(Stored entries)
------------------------------------------------
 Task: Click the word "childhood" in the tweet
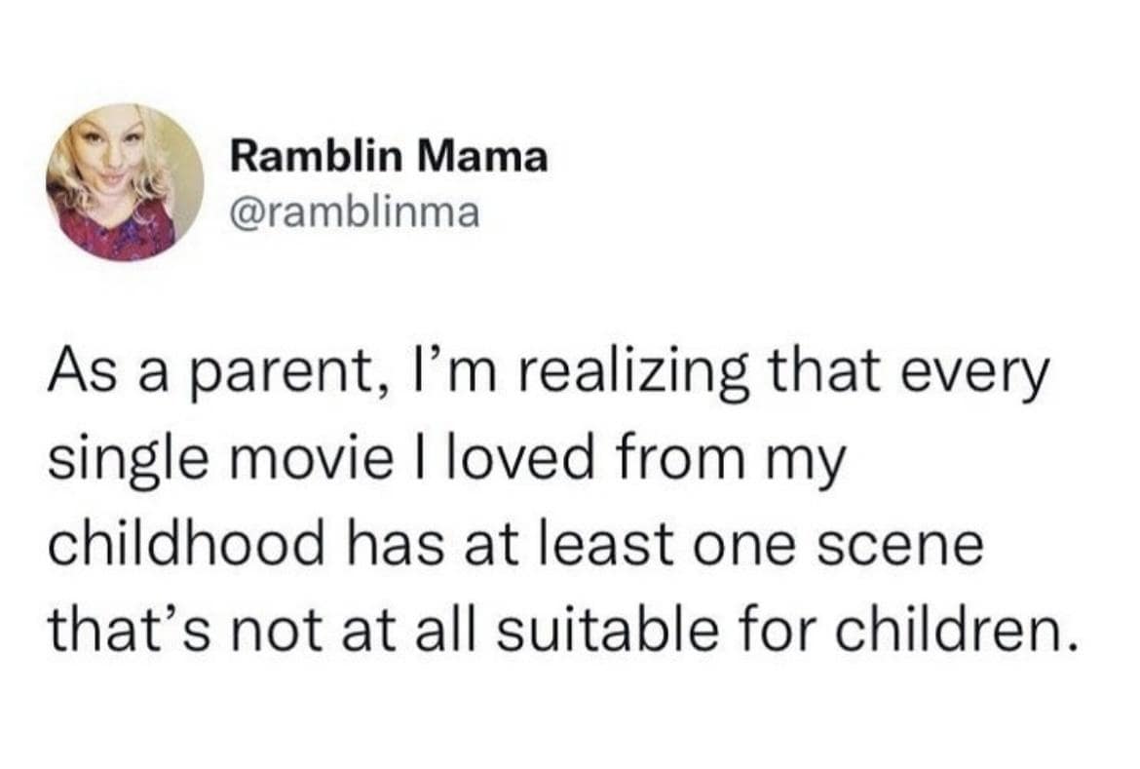184,544
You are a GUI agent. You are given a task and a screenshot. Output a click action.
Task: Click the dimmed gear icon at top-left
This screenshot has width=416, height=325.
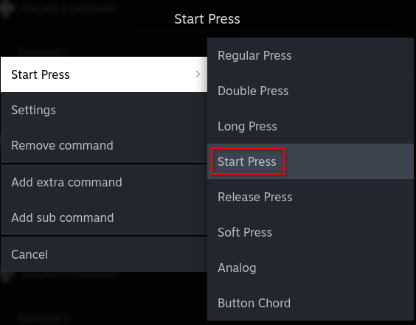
------------------------------------------------
Exercise prompt:
Word for word, reproduce all of the data, but keep out the pictures.

Response:
 Task: Click the word "childhood" in the tweet
184,544
You are a GUI agent. You are given a task and a screenshot. Output a click action.
Task: Click the dimmed gear icon at top-left
This screenshot has width=416, height=325.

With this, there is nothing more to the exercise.